Me pregunte ¿Cómo podía regresar? Dios me dijo que volteara la cabeza, lo hice y sentí un líquido saliendo de uno de mis ojos. Me encontré con mi ojo derecho abierto, y vi a un médico al final de la cama sosteniendo un filoso bisturí punzándome el pie. Al volverse y mirarme, y verme con la cara manchada de sangre, pude imaginar lo que pensaba: «Un cadáver acaba de abrir un ojo».
Trataba de asimilar lo que acababa de ver cuando escuché la voz de Dios que, en un susurro, me decía: «Hijo, acabo de devolverte la vida». Le respondí a Dios que si eso era cierto, que por favor me diera la fuerza para voltearme y ver a través del otro ojo. Al darme Dios la fuerza para abrir mi ojo izquierdo, pude ver en la puerta del quirófano, a enfermeras y camilleros. Se pararon cerca de la puerta y miraban, boquiabiertos. Había estado muerto durante 15 minutos, ¡pero ahora estaba vivo!

— Problemas propuestos —
• A. Según el relato sobre la vuelta a la vida, ¿cuánto tiempo había estado muerto quien narra?
• B. Reproduce del relato sobre la vuelta a la vida el pasaje comprendido entre "Trataba de asimilar" y "ahora estaba vivo!", ambos incluidos.
• C. Escribe lo que sigue del relato sobre la vuelta a la vida, a partir del punto en que se detiene.

— Registros extraídos —
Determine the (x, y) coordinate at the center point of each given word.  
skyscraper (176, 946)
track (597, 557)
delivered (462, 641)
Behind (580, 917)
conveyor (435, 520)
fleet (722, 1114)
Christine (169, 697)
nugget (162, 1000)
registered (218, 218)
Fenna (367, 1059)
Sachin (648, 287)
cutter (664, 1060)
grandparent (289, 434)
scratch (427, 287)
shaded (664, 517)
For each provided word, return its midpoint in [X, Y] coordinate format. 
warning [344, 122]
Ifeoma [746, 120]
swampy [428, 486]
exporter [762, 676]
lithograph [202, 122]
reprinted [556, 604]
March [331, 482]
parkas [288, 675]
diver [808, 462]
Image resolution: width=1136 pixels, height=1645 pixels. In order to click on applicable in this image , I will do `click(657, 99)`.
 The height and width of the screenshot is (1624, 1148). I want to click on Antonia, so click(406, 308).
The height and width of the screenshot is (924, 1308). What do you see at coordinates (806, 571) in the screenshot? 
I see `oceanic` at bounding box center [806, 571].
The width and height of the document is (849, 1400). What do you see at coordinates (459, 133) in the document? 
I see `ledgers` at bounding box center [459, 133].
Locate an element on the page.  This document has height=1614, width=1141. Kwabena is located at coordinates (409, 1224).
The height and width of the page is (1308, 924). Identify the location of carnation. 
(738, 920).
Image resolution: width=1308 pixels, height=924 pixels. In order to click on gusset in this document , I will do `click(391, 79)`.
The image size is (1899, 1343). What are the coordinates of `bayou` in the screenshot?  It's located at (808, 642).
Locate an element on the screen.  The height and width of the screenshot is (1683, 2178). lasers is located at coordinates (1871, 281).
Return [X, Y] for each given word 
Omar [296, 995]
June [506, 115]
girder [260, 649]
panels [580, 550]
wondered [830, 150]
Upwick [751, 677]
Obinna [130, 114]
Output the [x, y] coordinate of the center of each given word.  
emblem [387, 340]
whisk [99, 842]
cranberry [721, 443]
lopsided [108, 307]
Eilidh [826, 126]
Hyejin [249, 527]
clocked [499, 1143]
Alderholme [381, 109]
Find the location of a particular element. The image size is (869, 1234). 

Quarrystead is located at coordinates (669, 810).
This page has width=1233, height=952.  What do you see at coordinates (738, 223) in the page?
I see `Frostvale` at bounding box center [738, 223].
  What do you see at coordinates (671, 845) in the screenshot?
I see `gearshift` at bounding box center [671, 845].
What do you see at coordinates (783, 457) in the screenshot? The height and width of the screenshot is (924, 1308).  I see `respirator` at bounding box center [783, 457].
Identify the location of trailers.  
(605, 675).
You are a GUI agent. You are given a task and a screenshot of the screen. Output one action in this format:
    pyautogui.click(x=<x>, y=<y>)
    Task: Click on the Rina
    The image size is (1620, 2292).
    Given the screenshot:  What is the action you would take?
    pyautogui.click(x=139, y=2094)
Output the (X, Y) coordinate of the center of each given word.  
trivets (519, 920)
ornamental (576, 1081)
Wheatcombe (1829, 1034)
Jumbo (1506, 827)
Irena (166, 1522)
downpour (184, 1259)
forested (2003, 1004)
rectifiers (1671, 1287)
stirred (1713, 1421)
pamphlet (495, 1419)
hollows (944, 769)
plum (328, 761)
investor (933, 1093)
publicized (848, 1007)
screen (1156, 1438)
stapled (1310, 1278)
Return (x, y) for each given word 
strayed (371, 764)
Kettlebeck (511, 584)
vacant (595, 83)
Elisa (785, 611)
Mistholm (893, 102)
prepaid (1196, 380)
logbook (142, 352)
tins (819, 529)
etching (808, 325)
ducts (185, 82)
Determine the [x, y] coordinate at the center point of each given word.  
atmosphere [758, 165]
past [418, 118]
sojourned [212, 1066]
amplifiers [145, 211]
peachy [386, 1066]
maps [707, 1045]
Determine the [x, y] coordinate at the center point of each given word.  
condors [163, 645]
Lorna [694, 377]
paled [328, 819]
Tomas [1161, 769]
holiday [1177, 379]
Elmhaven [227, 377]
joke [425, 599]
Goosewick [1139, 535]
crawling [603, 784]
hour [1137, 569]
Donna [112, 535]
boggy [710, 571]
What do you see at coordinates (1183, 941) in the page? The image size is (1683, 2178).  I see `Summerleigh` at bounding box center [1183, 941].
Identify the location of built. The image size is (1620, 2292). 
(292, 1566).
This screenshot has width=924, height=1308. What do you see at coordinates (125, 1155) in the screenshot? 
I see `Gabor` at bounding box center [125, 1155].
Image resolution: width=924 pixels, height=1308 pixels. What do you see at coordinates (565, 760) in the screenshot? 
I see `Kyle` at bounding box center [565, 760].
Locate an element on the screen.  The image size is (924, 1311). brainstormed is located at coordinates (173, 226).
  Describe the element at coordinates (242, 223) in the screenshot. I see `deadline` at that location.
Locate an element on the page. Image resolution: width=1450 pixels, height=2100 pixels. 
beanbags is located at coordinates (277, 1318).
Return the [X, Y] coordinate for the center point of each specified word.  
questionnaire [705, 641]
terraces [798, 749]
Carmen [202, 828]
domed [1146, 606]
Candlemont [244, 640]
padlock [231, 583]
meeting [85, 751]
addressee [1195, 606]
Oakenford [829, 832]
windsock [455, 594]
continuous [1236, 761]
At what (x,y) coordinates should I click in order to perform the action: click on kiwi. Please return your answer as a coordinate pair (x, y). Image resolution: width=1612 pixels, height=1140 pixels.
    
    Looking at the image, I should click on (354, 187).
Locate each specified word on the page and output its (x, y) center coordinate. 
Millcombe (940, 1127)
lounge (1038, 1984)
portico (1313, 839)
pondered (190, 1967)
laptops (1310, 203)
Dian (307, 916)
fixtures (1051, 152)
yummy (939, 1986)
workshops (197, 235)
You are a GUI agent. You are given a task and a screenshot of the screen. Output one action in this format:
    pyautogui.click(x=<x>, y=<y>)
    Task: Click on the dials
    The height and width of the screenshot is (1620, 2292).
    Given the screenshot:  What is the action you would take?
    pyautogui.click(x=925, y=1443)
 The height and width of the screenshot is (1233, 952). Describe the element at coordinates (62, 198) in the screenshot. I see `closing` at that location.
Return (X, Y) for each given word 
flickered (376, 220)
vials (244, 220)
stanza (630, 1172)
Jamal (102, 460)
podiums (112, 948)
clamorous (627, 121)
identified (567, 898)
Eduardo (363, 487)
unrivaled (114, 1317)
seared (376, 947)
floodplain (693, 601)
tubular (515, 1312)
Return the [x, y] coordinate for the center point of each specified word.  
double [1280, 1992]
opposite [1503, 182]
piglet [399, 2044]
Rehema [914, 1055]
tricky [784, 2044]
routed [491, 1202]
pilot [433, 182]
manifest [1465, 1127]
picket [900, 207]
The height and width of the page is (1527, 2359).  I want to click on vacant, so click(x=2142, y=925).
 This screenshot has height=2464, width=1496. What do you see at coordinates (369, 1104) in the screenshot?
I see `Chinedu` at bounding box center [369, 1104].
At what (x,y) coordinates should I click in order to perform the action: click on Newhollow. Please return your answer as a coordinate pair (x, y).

— Respuestas del ejercicio —
• A. Durante 15 minutos.

• B.
Trataba de asimilar lo que acababa de ver cuando escuché la voz de Dios que, en un susurro, me decía: «Hijo, acabo de devolverte la vida». Le respondí a Dios que si eso era cierto, que por favor me diera la fuerza para voltearme y ver a través del otro ojo. Al darme Dios la fuerza para abrir mi ojo izquierdo, pude ver en la puerta del quirófano, a enfermeras y camilleros. Se pararon cerca de la puerta y miraban, boquiabiertos. Había estado muerto durante 15 minutos, ¡pero ahora estaba vivo!

• C.
Traté de mover el cuello. Pensé que si había estado muerto todo ese tiempo, seguramente sería cuadripléjico el resto de mi vida. Por eso le pedí a Dios que me curara por completo y me permitiera salir de ese hospital caminando, si no, que me llevara de vuelta al Cielo. Durante las siguientes cuatro horas sentí un calor y un poder que fluía por todo mi cuerpo, y al día siguiente salí de aquel hospital caminando, completamente sano. Yo creo en la curación. Creo en el poder para resucitar. Creo que Jesucristo murió en la cruz para redimirnos de nuestros pecados, y que resucitó de los muertos, y que Él es la Resurrección y la Vida.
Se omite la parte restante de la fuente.